It’s hardly surprising that I have a Peter Pan personality when I think back to some of the childish pranks my father got up to when we were growing up. He did like a bit of fun, usually on his terms though.
Before I share the main event for this reflection, another occasion is worth noting, to set the tone for the kind of humour dad had. It was a little past ten one night when mum called my brother, sister and me from our bedrooms into the kitchen of our home. She was worried because she had heard some strange moaning noises coming from our bungalow driveway.
I’ve no idea what mum thought we could do about it; three gangly young teenagers dressed in our Andy Pandy pyjamas, huddled together in the small kitchen, peering out into the darkness, looking to see where the noise was coming from. The tension was palpable, and the moaning sound outside was getting louder. What could be making the horrible noise?
We stood together, trying to peer through the window into the darkness, too scared to open the door to take a proper look. We could see nothing. Suddenly the face of a creepy old man shot up from below the window outside. In that moment, we all screamed in terror. Mum yelped too, but worked out what, or who, is was in seconds.
” Ya fecking eedyat,” she shouted aloud with her hard Irish accent. ” It’s ye [HERE] yer father, messing with us”.
At that moment, the incredibly life-like mask was removed and it revealed dad’s laughing face. Apparently his workmate had done the same stunt to him on shift change less than an hour earlier. Dad loaned it to repeat the stunt.

▸ PROVIDED INFORMATION

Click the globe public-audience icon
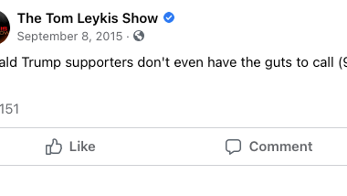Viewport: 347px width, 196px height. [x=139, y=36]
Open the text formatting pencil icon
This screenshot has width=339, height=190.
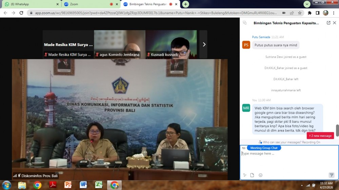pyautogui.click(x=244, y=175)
==
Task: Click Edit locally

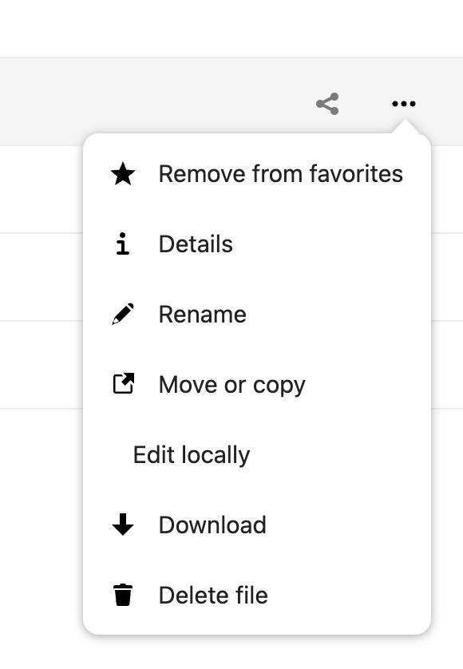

▸ ACTION ITEM A
Please translate this sentence from the story of the father's mask prank into Spanish: "The tension was palpable, and the moaning sound outside was getting louder."
▸ ACTION ITEM B
Write a continuation of the story of the father's mask prank, picking up after its final sentence.

▸ ANSWER SECTION A
La tensión era palpable, y el gemido de afuera se hacía cada vez más fuerte.

▸ ANSWER SECTION B
The main story happened some years before that, in our previous home in Seymour Road, Gloucester. Dad always made his own cigarettes, roll-ups as we called them. Whenever he was around us and rolling another fag we’d ask him how many Rizla papers he had left. The reason was because as the papers in the pack came to an end, there was a pink slip inserted above the fifth-last papers, as a warning to get more soon.
We almost fought over which of us would get the pink paper. What we’d do with it was hold it delicately between two fingers, with our arm above our head, before releasing it and watching it spin slowly to the ground, like a helicopter rotor. On this one occasion, we were all in for a treat. The pink paper appeared. Instead of giving it to one of us, dad decided to demonstrate the pretend helicopter from ceiling height. He removed his shoes, then first stood on the big armchair. Wanting more height, he positioned himself higher still by standing with one leg on each chair arm. Now he could reach the ceiling. But his demonstration was about to go dramatically wrong.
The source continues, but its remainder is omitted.